Sugeng Teguh Santoso, Sekjen Peradi Versi Luhut pun menyinggung bahwa sebenarnya sebaiknya dosen dapat beracara.  Pasalnya seharusnya dosen berada di bawah UU No. 16 Tahun 2011  tentang Bantuan Hukum bukan di bawah UU Advokat.

"Dalam UU Bantuan Hukum yang diverifikasi ialah lembaganya, bukan mengenai orangnya.  Jika lembaganya sudah sah seharusnya siapapun yang bernaung di bawahnya dapat beracara di pengadilan," tutur Sugeng.

Selain itu menurut Sugeng, rasio bantuan hukum di Indonesia sangat jauh sekali dari ideal.  Rasio ideal adalah 1: 12-14 ribu, sedangkan rasio di Indonesia ialah 1:200 ribu.
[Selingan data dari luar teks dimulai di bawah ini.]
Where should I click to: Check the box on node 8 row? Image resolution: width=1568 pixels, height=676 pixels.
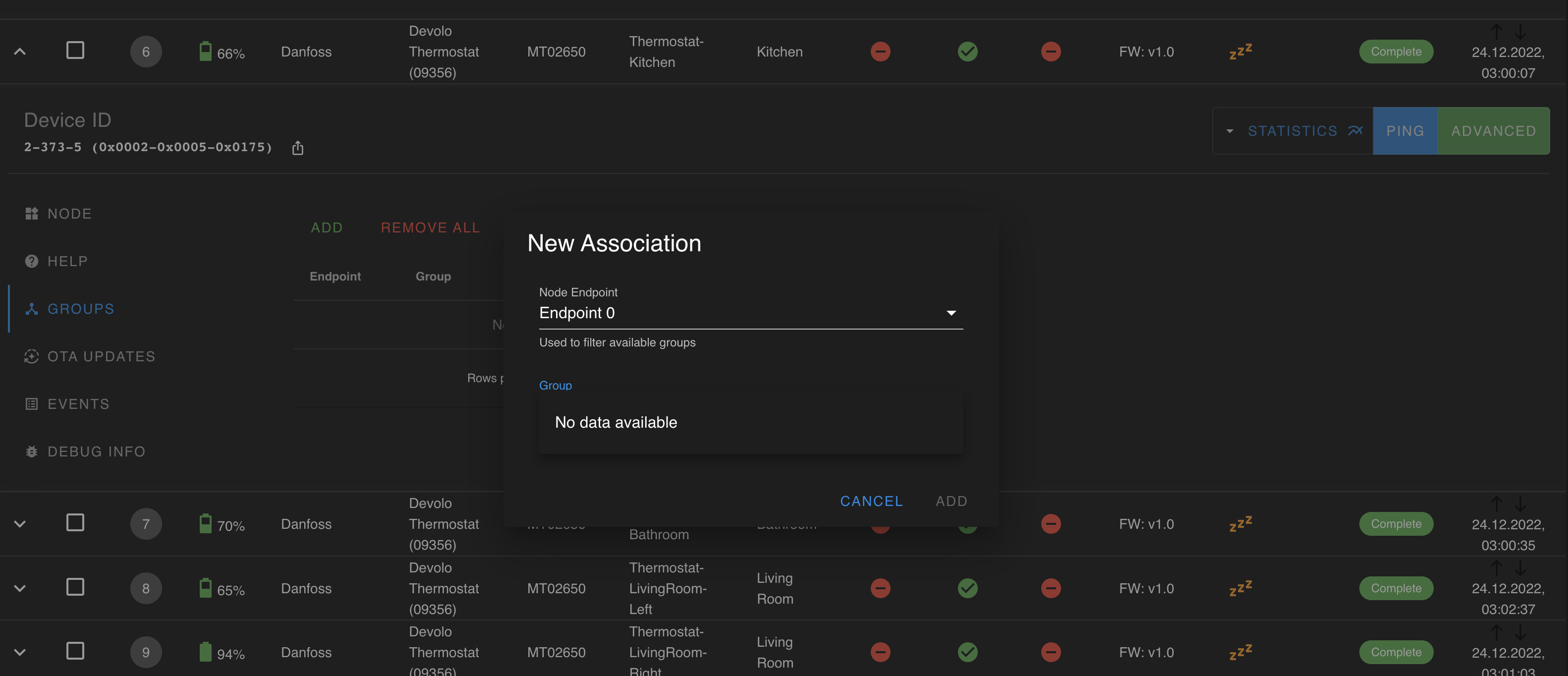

Artinya, seorang advokat menangani 200 ribu orang. "Jauh sekali dari ukuran ideal.  Sehingga seharusnya dosen pun dapat beracara walaupun advokat ketika lembaga tempat dia bernaung sudah terverifikasi. Bukan hanya melakukan konsultasi atau kegiatan non litigasi saja," ujar Sugeng.

Hakim agung Suhadi  menegaskan advokat LKBH sebenarnya dapat beracara. Cuma, mereka yang berstatus dosen atau Pegawai Negeri Sipil (PNS) tidak dapat beracara. Mereka hanya bisa melakukan konsultasi atau bantuan non-litigasi seperti juga penyuluhan. (Baca juga: LKBH dan Paralegal Minta Jadi Pihak Terkait).

"Kalau dahulu ada lisensi dari Pengadilan Tinggi untuk izin berpraktek untuk dosen di wilayah Pengadilan Tinggi tersebut, tetapi sekarang tidak ada itu. Sekarang pegawai negeri tidak berwenang untuk itu. Kalau beracara itu nanti siapa yang mau menjustifikasi, hakim satu dengan hakim yang lain menjadi berbeda.  Oleh karena itu, di UU jelas siapa yang dapat beracara dan tidak beracara," jelas Juru Bicara Mahkamah Agung itu.